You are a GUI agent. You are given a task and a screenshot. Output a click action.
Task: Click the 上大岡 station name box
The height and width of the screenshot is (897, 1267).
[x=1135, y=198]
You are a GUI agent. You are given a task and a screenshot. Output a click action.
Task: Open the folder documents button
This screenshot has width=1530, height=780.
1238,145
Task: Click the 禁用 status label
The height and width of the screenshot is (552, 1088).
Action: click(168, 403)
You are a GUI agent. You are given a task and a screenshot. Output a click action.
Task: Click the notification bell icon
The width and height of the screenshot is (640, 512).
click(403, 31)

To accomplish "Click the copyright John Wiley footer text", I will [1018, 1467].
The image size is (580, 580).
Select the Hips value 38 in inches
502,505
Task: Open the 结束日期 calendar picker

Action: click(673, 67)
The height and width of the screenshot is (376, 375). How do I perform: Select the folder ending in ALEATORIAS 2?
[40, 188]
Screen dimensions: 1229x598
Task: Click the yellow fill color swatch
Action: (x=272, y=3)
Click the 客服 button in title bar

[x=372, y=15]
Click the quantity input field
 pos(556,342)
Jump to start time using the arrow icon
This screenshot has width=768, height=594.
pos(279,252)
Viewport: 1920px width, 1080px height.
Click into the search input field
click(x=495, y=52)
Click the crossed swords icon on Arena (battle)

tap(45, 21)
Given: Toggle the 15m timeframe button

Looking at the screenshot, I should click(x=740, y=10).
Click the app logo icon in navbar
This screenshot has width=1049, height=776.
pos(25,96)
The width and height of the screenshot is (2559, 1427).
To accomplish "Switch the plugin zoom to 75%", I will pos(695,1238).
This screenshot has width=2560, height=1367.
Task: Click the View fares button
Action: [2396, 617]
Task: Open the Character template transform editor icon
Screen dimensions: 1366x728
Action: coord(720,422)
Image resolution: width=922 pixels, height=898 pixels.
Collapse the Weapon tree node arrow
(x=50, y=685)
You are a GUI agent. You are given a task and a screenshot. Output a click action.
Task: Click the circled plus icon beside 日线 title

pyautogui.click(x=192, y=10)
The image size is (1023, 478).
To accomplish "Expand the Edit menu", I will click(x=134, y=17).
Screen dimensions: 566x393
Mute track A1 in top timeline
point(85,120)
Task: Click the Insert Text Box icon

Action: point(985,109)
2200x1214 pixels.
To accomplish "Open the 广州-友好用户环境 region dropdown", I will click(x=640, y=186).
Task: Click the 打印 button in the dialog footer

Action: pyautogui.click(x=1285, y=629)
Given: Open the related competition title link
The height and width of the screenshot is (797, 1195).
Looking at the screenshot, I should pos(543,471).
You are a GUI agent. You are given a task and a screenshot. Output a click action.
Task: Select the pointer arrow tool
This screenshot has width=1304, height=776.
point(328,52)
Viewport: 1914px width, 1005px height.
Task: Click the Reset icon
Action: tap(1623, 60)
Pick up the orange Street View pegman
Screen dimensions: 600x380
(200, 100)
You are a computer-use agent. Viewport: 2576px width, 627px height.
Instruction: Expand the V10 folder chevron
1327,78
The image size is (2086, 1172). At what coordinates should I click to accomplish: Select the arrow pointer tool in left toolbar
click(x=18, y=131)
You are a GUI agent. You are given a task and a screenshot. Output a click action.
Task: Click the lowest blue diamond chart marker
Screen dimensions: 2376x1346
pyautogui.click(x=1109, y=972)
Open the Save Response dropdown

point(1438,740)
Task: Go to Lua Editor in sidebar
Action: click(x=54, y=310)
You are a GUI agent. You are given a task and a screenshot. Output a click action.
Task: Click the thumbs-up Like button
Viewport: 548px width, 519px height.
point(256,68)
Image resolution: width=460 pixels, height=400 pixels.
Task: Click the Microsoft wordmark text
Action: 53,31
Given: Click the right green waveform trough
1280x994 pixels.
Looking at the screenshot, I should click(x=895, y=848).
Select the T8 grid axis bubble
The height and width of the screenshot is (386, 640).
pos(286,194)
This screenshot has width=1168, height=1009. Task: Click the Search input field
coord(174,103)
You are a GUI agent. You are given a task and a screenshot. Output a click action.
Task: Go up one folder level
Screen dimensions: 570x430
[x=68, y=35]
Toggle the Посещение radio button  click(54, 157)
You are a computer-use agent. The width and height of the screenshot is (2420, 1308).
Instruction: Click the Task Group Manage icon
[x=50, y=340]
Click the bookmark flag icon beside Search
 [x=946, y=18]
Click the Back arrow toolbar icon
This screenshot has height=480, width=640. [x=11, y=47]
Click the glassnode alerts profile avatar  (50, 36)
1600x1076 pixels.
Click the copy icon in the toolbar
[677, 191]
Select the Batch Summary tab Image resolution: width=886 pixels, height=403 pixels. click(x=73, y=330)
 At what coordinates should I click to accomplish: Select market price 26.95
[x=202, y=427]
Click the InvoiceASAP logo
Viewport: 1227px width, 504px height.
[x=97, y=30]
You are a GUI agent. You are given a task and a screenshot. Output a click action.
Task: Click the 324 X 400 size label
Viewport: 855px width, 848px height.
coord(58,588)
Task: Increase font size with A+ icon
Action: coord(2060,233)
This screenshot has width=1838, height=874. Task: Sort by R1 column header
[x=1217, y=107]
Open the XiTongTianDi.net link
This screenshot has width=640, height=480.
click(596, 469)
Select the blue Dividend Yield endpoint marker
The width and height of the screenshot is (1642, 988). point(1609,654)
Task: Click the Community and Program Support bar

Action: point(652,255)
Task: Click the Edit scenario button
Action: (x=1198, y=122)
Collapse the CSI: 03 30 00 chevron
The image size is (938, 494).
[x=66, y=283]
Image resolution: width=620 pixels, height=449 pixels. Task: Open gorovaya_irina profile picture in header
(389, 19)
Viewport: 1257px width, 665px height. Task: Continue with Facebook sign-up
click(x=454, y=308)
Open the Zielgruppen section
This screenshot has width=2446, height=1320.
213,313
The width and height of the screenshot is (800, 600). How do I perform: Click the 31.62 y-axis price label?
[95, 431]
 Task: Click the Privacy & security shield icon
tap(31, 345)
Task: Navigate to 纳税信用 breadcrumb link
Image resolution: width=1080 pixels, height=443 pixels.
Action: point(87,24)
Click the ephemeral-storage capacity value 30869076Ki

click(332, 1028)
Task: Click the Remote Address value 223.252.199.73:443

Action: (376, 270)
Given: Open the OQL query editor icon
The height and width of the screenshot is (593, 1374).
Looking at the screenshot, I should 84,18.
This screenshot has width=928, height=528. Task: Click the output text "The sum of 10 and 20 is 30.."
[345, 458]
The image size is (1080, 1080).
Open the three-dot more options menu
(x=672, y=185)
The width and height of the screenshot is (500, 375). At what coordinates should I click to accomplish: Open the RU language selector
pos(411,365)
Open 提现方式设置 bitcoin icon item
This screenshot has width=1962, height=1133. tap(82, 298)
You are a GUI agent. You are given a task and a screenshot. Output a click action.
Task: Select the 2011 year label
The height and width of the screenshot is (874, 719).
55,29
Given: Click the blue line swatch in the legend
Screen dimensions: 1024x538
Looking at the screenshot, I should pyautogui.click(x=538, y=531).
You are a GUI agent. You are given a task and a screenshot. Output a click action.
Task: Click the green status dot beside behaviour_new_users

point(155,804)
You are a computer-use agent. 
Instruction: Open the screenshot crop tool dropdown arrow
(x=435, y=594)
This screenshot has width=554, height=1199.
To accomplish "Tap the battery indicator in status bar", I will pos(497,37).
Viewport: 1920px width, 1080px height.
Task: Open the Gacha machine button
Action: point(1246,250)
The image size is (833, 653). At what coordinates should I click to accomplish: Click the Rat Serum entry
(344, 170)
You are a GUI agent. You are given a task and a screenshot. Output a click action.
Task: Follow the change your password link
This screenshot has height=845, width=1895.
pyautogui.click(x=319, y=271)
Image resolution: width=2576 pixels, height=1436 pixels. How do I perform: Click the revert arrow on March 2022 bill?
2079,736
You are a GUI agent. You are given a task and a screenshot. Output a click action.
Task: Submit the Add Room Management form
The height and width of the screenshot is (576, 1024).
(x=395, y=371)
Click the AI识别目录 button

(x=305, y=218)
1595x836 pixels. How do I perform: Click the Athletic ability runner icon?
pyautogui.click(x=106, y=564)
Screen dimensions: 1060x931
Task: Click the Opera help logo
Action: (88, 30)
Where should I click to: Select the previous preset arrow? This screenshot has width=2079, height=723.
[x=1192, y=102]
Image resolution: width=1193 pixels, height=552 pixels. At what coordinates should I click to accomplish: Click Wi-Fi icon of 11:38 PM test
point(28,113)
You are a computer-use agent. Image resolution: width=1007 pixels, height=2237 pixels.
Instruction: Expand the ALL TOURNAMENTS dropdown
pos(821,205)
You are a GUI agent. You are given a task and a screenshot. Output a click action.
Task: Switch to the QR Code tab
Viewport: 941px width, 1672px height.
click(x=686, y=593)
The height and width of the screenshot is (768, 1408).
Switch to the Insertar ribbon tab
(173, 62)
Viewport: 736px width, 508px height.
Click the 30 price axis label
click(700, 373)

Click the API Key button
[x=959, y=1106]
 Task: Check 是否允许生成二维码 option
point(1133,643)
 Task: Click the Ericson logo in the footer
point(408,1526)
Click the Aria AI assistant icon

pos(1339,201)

____________

• THE TASK: Show each line of the listing above that contains the string "logo". Treat uppercase and lowercase letters as different.

• SOLUTION FOR THIS PROBLEM:
Click the app logo icon in navbar
Click the InvoiceASAP logo
Task: Click the Opera help logo
 Task: Click the Ericson logo in the footer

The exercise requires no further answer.